Pertengkaran saudara kandung di masa anak-anak adalah wajar. Mungkin pemicunya rebutan permen, rebutan makanan, rebutan mainan, bahkan rebutan digendong ibu bapak. Biasalah namanya anak-anak, butuh kasih sayang penuh dari orangtua.
Berselisih dengan adik atau kakak kandung dapat diatasi dengan bimbingan orangtua. Pengarahan yang mapan dari kedua orangtua agar memberi pemahaman atas tindakan yang dilakukan oleh putra-putrinya.
Akan tetapi, yang dikhawatirkan adalah apabila suatu saat nanti, kedua orangtua telah tiada, apakah ada pihak atau orang yang mendamaikan perselisihan putra-putrinya?
Oke, kita anggap dia masih punya saudara.
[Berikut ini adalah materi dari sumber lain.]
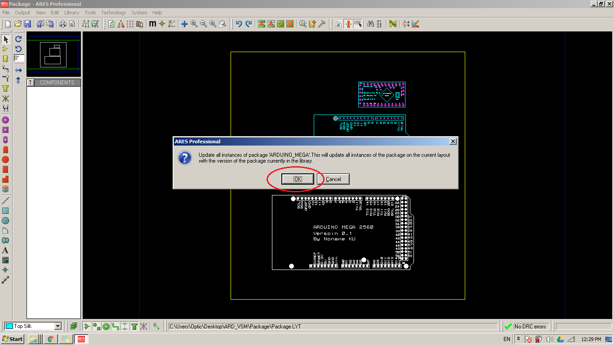Toggle layer color display mode
This screenshot has width=614, height=345.
pyautogui.click(x=141, y=24)
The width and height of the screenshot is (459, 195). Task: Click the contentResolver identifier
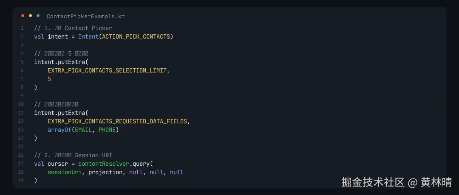pos(104,164)
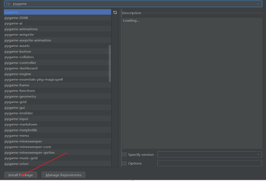Image resolution: width=266 pixels, height=181 pixels.
Task: Enable the Specify version checkbox
Action: pos(124,154)
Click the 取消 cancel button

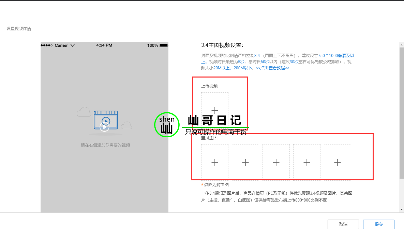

Andaikata, tidak punya saudara lagi, tidak memiliki pakdhe budhe, tidak punya silsilah keluarga lain. Artinya tunggal. Keluarga kecil.
Mungkin tidak ada pihak yang bakal melerai pertikaian. Walau ada istri, suami dan mertua. Tetapi, mereka bukan keluarga inti, keluarga sedarah. Jadi kekuasaannya rendah, lemah.
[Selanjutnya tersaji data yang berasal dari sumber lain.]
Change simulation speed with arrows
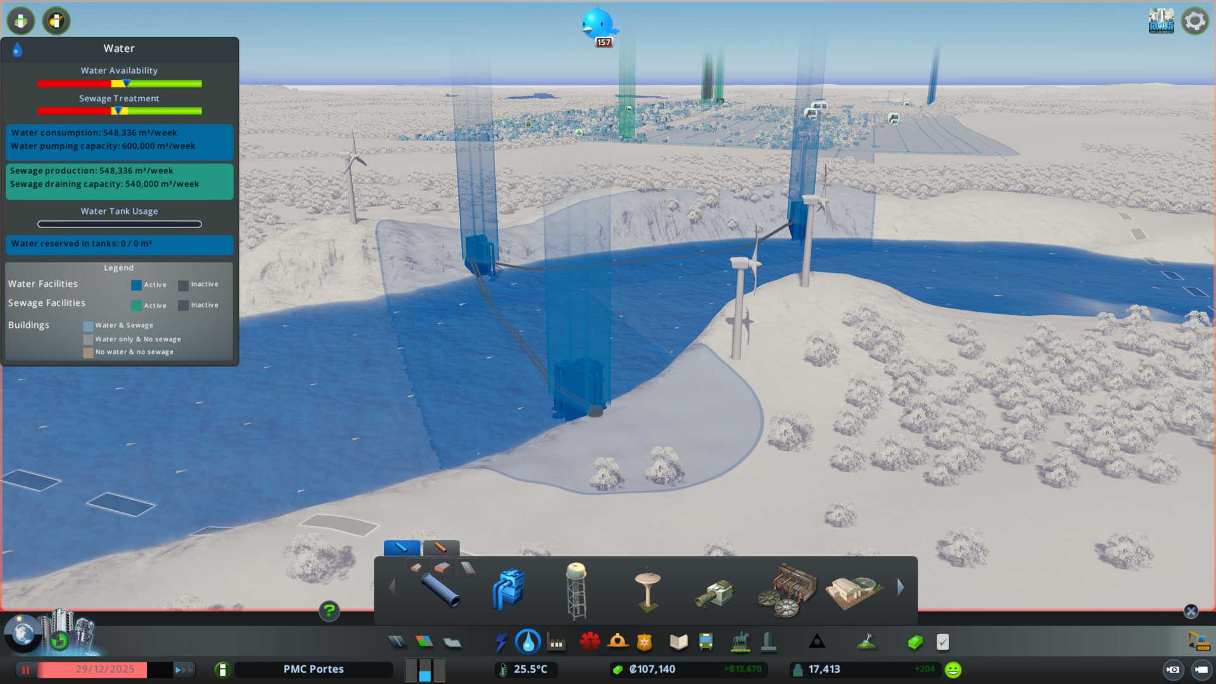 184,669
Mungkin pertikaian saudara kandung akan damai dengan sendirinya. Ya, pasti itu. Walau butuh waktu. Sebab yang mananya saudara kandung, saudara serahim, saudara semani tentu tetap menjadi saudara meski salah satu saudaranya begitu bejat perilakunya.
Sederhananya, saudara tidak akan pernah tega melihat saudara lainnya tersakiti. Ini sudah ketetapan.
Akan tetapi, kedekatan saudara atau tali persaudaraan bisa saja putus sewaktu-waktu dan dapat rekat kembali.
Biasanya, faktor pemicu keretakan hubungan tersebut adalah hal sepele atau hal serius. Misal hal sepele, seperti tidak sempat melayat ke rumah mertua kakak, tidak sempat menjenguk istri adik saat di ICU, dan masalah ringan lainnya.